▶ _Supplied information_
++++++++++

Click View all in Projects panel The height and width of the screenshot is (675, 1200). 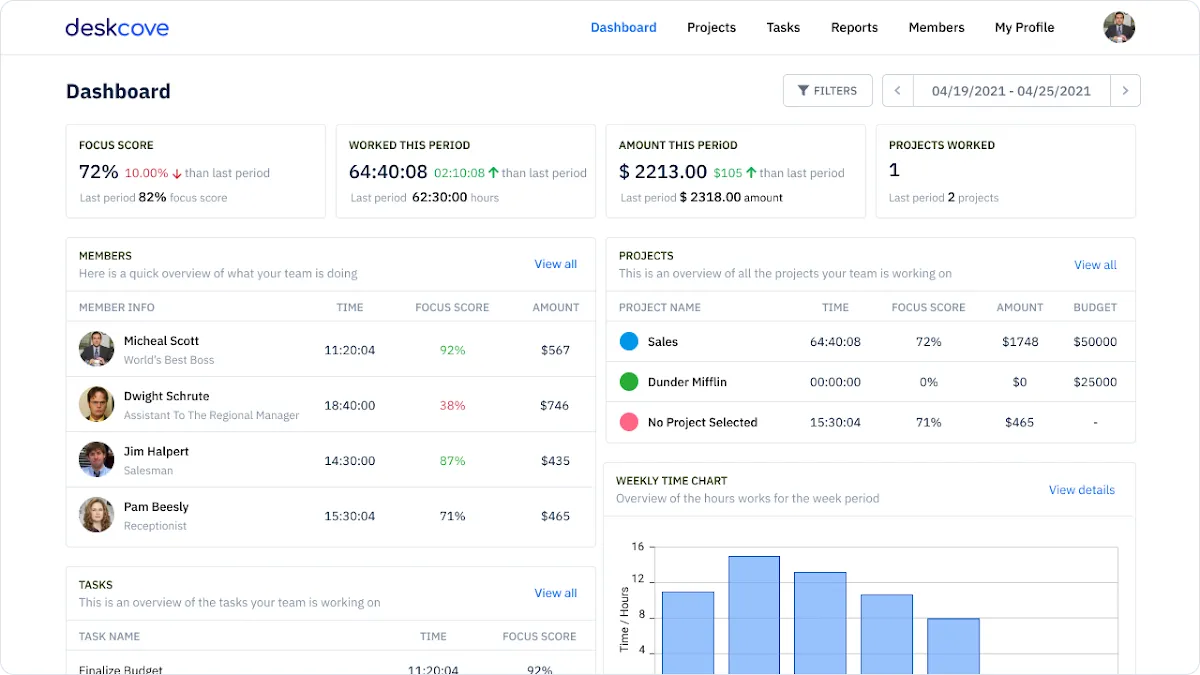(x=1095, y=265)
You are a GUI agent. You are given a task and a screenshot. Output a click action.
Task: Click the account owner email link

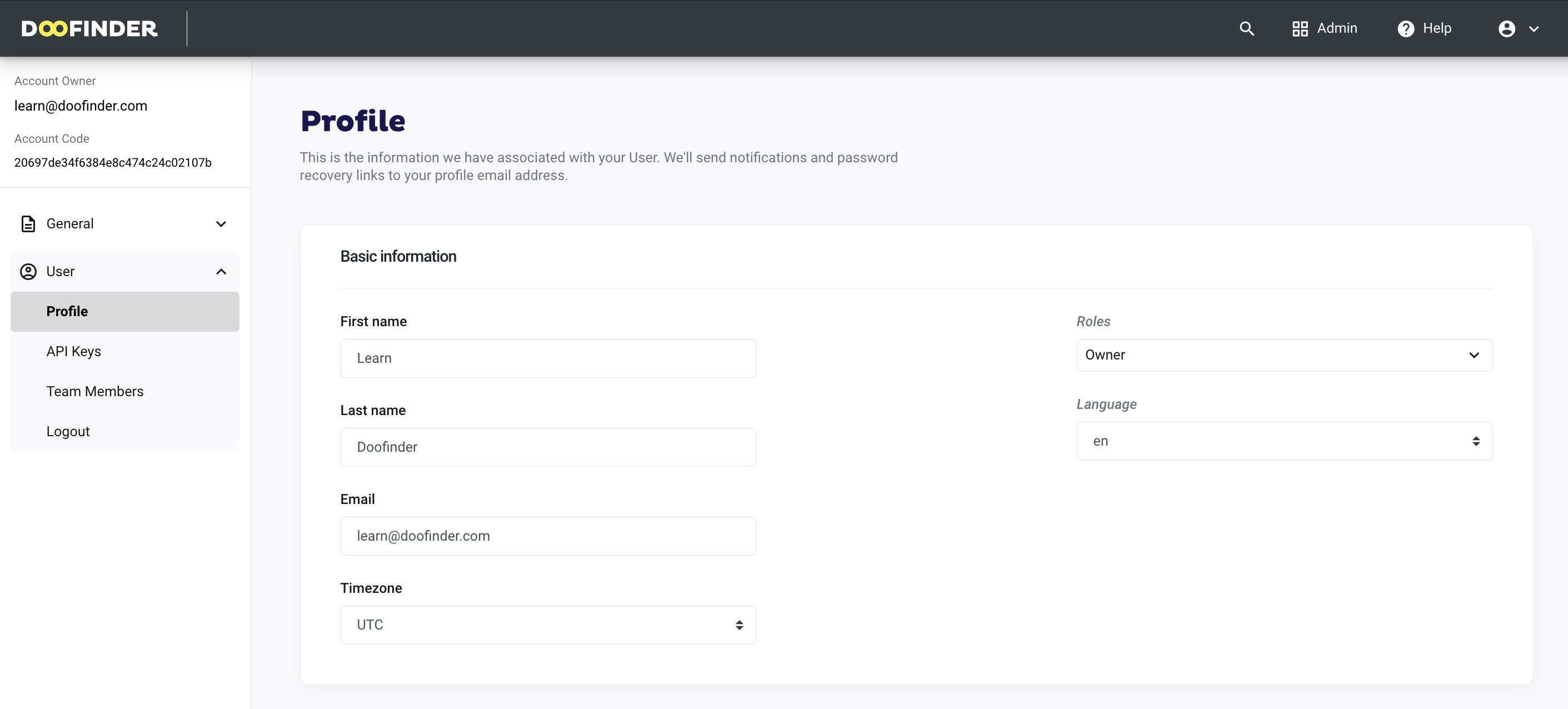(x=80, y=104)
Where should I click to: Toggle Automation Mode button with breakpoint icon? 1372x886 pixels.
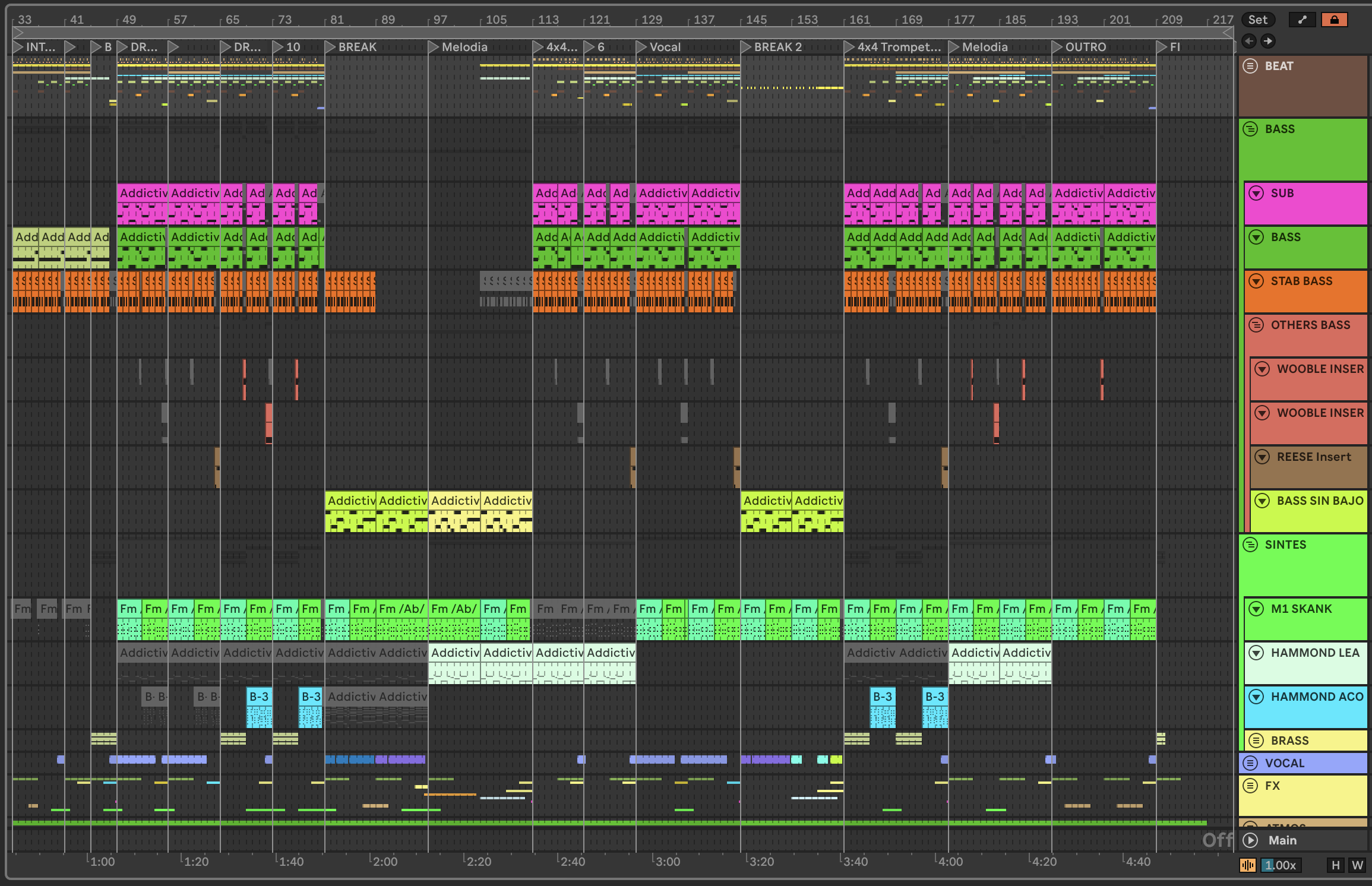[x=1302, y=20]
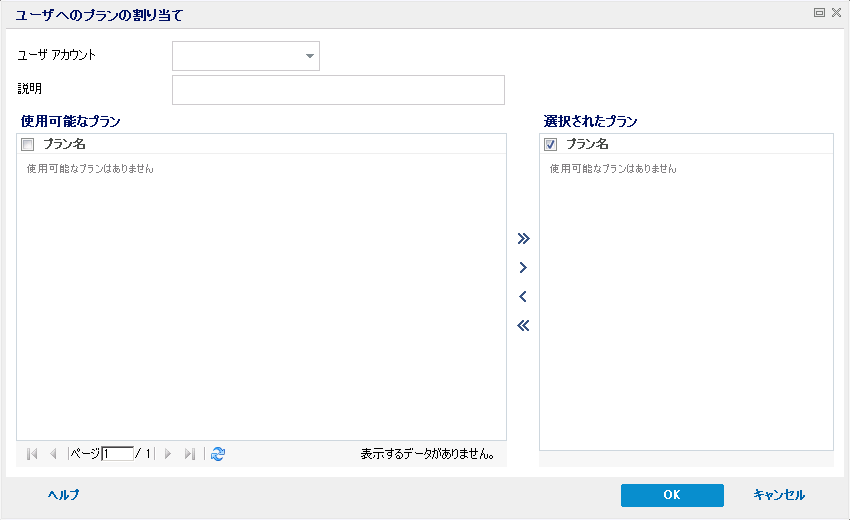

++++++++++

▶ _Instruction_
Could you rewrite the entries starting at the line that contains "Where should I" and running through the end, replacing "button" with "control" and leaving everything else unchanged? Omit the pictures from your answer.

▶ _Worked solution_
Where should I click to: Toggle Automation Mode control with breakpoint icon? 1372x886 pixels.
[x=1302, y=20]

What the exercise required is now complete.